◆ **DATASET**
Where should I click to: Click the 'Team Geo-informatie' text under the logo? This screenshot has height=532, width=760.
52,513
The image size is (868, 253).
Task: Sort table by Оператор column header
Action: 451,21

◆ **TASK ITEM**
Once you have read the entries above, copy them out exactly as they were given.

◆ **ANSWER TO THIS TASK**
Where should I click to: Click the 'Team Geo-informatie' text under the logo? This screenshot has height=532, width=760.
52,513
The image size is (868, 253).
Task: Sort table by Оператор column header
Action: 451,21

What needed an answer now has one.